** Work task **
Write what comes next in the article on MRI methods for evaluating liver fibrosis, picking up after its final sentence.

──────── Selected text

Other MRI-based techniques including fractional extracellular space estimation97 and magnetization transfer ratio imaging have not been proven to be useful for distinguishing healthy from cirrhotic liver.98
Since T1ρ (spin-lattice relaxation time in the rotating frame) MR imaging has been proposed to be sensitive to the macro-molecular composition of tissues, it is plausible that whole liver T1ρ MRI may be sensitive for evaluation of liver fibrosis. Initial studies have shown that the mean T1-p values in fibrotic livers are higher than those in healthy patients, and this may provide differentiation.99,100 Strong evidence is still lacking, and this technique requires validation. Technique challenges encountered with T1ρ MRI include an increased sensitivity to B0 and B1 field inhomogeneities and a high specific absorption rate because of increased radiofrequency usage.101 Susceptibility weighted imaging is also considered feasible to detect moderate and advanced liver fibrosis, but further studies are needed to evaluate its clinical utility.102
FUTURE DIRECTIONS
There is increasing interest in the role of MRE for noninvasive diagnosis of NASH. MRE findings are not affected by steatosis. In fact, the study by Yoon et al.103 showed that MR-based fat quantification and MRE can be performed at the same sitting, yielding AUROC of 0.93 for fat quantification and 0.85 for MRE in living liver donor candidates. At present MRE suffers from lower spatial resolution, especially compared to standard anatomic MR images of the liver. More sophisticated inversion algorithms may allow for 3D depiction of liver stiffness, thereby improving spatial resolution and accuracy. Advancements in image acquisition technology would reduce scan time and minimize respiratory motion artifacts. Instead of using conventional gradient echo pulse sequences for image acquisition, spin echo, fast spin echo and echo planar imaging methods may increase signal to noise ratios, potentially reducing the limitation of hepatic iron overload. By applying more elaborate mechanical models to process the information obtained from wave images, we may be able to study additional tissue characteristics, such as attenuation, anisotropy, and nonlinearity. This may allow MRE to go beyond the current role of determining liver stiffness and perhaps allow it to discriminate between the effects of inflammation, passive congestion, fibrosis, and scarring.104
Combining MRE with gadoxetate imaging may help in assessing functional reserve and its correlation with CLD. In the future a comprehensive MRI study that would provide quantification of fibrosis, fat content and iron overload (“Hepatogram”) may be available.

────────────────
──────── Records supplied

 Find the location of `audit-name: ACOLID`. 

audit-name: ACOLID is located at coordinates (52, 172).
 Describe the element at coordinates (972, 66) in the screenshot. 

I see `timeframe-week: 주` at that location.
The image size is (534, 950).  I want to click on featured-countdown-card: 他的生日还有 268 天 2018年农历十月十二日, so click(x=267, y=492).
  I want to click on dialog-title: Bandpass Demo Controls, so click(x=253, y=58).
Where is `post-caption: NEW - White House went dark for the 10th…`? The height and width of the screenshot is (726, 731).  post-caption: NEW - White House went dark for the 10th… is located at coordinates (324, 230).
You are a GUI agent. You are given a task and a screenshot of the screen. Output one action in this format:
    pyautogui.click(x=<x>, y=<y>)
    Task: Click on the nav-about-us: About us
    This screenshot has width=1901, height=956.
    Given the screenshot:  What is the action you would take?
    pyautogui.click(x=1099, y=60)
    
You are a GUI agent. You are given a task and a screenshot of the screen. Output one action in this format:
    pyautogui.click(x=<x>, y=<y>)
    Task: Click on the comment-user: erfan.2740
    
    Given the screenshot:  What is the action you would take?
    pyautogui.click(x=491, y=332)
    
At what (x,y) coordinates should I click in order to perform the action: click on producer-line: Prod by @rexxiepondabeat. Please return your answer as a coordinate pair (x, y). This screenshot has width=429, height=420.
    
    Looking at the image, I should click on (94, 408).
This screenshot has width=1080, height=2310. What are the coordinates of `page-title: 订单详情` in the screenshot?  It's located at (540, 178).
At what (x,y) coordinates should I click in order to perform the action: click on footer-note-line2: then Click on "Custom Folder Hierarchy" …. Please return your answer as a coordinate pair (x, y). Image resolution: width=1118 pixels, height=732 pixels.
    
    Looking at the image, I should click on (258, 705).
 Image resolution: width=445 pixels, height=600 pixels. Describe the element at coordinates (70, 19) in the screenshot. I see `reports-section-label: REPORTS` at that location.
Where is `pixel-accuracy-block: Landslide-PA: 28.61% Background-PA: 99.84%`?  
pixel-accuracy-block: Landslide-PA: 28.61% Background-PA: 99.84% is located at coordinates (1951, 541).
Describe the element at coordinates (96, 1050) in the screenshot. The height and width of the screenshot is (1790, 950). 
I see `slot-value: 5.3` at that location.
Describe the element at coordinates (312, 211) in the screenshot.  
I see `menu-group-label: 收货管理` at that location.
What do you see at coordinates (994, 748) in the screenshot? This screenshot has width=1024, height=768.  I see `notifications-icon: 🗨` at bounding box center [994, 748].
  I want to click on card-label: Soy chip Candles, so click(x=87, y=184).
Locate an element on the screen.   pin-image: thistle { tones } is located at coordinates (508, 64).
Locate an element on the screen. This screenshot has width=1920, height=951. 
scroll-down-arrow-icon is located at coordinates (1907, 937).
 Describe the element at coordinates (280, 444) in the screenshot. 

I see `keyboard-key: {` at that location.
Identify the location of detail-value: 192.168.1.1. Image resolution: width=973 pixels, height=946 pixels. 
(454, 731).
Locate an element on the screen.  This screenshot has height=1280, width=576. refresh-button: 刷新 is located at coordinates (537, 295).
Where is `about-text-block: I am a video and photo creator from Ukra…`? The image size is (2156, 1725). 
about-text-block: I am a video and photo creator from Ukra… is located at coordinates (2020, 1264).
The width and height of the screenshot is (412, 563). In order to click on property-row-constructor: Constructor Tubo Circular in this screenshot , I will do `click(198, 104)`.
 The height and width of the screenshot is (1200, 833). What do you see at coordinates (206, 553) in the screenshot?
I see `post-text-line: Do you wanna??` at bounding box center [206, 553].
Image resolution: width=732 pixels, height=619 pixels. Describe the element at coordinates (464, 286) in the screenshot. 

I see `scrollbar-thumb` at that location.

────────────────

** Answer box **
CONCLUSION
Recent advances in the imaging of liver disease has led to improved diagnosis of liver diseases. In this paper, we have discussed, in depth, the role of various MRI techniques, their strengths and limitations, as well as the potential roles of these techniques for improving diagnosis.
Footnotes
CONFLICTS OF INTEREST
No potential conflict of interest relevant to this article was reported.